White Bean and Chicken Chili

There’s something really satisfying about cooking a nice pot of chili. As much as I love traditional red chili with tomatoes and chili powder, I also love a good white one with white beans and lots of cumin. Mine is full of vegetables and has a nice smoky flavor from the bacon. I love having my boys gather at the counter and help measure out all of the vegetables. Enjoy with skillet corn bread or cheesy garlic toast and a simple green salad.–Jenny Flake

LC Chili Fixin’s Note

A squeeze of lime. A flurry of diced avocado. A dollop of sour cream. A handful of tortilla chips. Whatever your usual chili fixin’s, they’re welcome here, too, though this is hardly a traditional chili. It’s quite a lot soupier, a little smokier, and, in some ways, subtler than most chilis. It’s sorta a soupy Mexican stew, actually though we daren’t call it such because we can’t recall ever seeing bacon in a recipe for Mexican soup. But you get the idea. If you crave a thicker, more chili-like chili, reduce the amount of broth to 3 cups and, if you desire, mash some of the beans with the back of a fork prior to adding them to the pot.

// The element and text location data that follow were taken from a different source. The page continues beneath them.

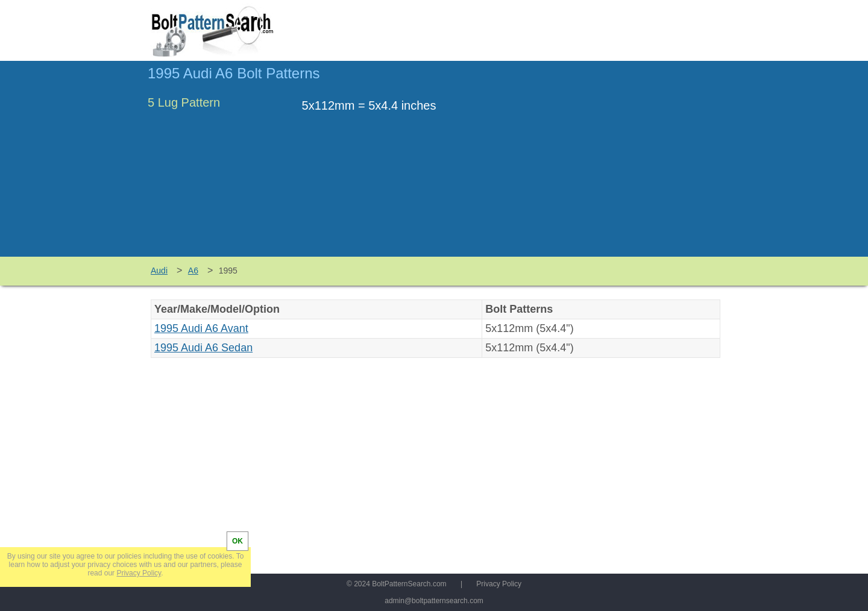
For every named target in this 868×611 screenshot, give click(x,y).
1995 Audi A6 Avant (201, 328)
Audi (159, 271)
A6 (193, 271)
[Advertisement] (619, 164)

White Bean and Chicken Chili Recipe

  • Quick Glance
  • 35 M
  • 1 H
  • Serves 6

Ingredients

  • 1/2 pound bacon
  • 6 ounces pearl onions, peeled, or 1 medium onion, diced
  • 1 cup peeled, shredded carrots (optional)
  • 1/2 cup diced celery (optional)
  • 1 Anaheim, poblano, or jalapeño chile pepper, seeded and finely diced, or more to taste
  • 1 1/2 tablespoons minced garlic
  • 4 cups (32 ounces) homemade chicken stock or low-sodium store-bought chicken broth
  • 2 cups shredded cooked chicken
  • 2 15-ounce cans white beans (any kind), drained and rinsed
  • 1/4 cup finely chopped fresh cilantro
  • 1 to 1 1/2 teaspoons ground cumin, or more to taste
  • 1/2 teaspoon kosher salt
  • 1/4 teaspoon freshly ground black pepper

Directions

  • 1. Fry the bacon in a Dutch oven or large pot over medium heat, turning once or twice, until browned and crisp. Transfer the bacon to a paper towel-lined plate and reserve 3 tablespoons drippings in the pot. When the bacon has cooled enough to handle, crumble it into pretty small pieces.
  • 2. Heat the reserved bacon drippings over medium heat. Add the onions, carrots, and celery, if using, and chile pepper and cook, stirring, until tender, about 5 minutes. Add the garlic and cook, stirring, for 1 minute.
  • 3. Add the crumbled bacon, stock or broth, chicken, beans, cilantro, cumin, salt, and pepper to the pot and stir to combine. Reduce the heat to low and simmer for 15 minutes before serving.